Auf dem Südfriedhof bestattet

Anzeige

Am 23. Dezember 1933 ergeht dieses Urteil. Marinus van der Lubbe wird als einziger Angeklagter schuldig gesprochen und erhält die Todesstrafe. Am 10. Januar 1934 stirbt er in Leipzig durch das Fallbeil. Sein Leichnam wird anonym auf dem Leipziger Südfriedhof bestattet; dort erinnert heute ein Gedenkstein an ihn.

Sein Bruder Jan kämpft nach 1945 lange für die Aufhebung des Urteils. Die kommt aber nur schrittweise: 1967 kassiert das Landgericht Berlin den Vorwurf des Hochverrats und reduziert die Strafe postum auf acht Jahre Zuchthaus. Erst am 10. Januar 2008, knapp 75 Jahre nach dem Reichstagsbrand und auf den Tag genau 74 Jahre nach seiner Hinrichtung, wird van der Lubbe voll rehabilitiert.

Zwar steht die Täterschaft van der Lubbes außer Frage.
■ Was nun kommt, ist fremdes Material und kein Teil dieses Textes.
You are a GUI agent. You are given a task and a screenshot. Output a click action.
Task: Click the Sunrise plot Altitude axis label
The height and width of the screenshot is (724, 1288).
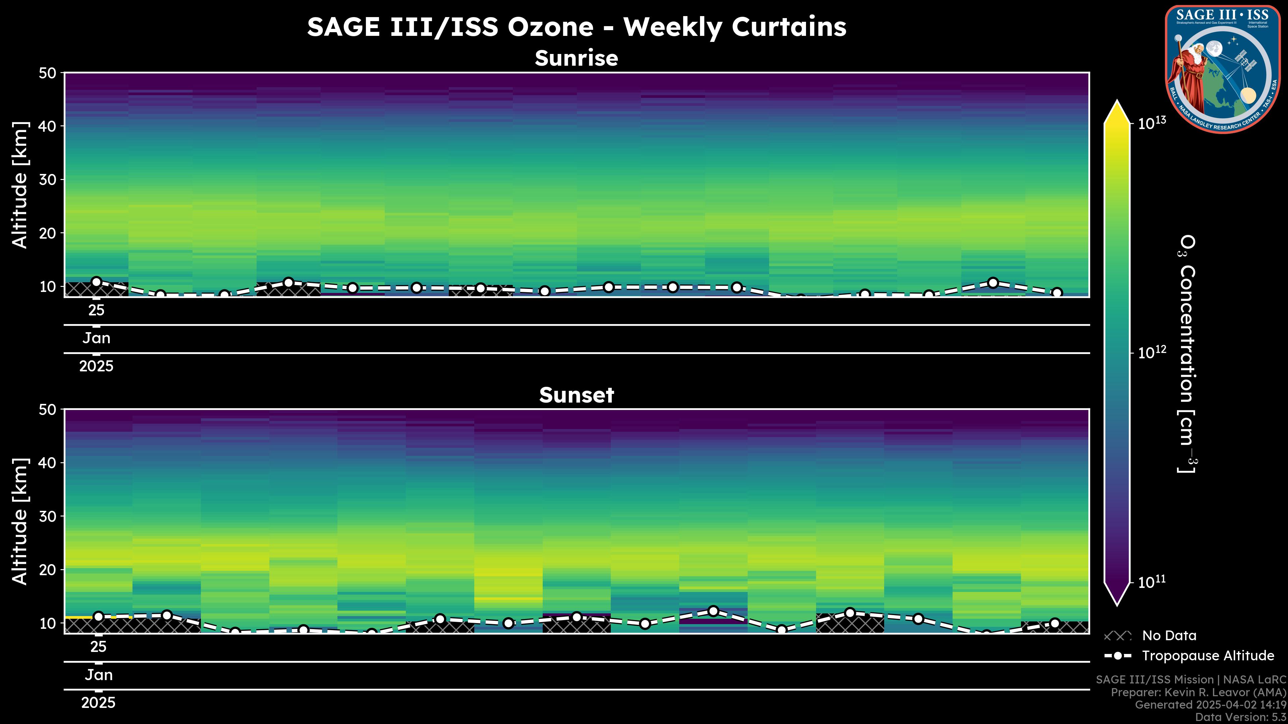click(x=20, y=185)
Aber erst nach seiner Tat hatte die Nazis ein Gesetz erlassen, das für Brandstiftung die Todesstrafe vorsah. Nach dem Prinzip „nulla poena sine lege“, dem Verbot der rückwirkenden Strafbarkeit und Strafverschärfung, hätte der Niederländer höchstens eine Gefängnisstrafe bekommen dürfen. Auch wenn er die Brandstiftung ohne Zweifel begangen hat und ja auch immer wieder gestanden hat: Das Todesurteil gegen ihn ist und bleibt ein Justizmord .

Dieser Artikel wurde erstmals 2013 veröffentlicht.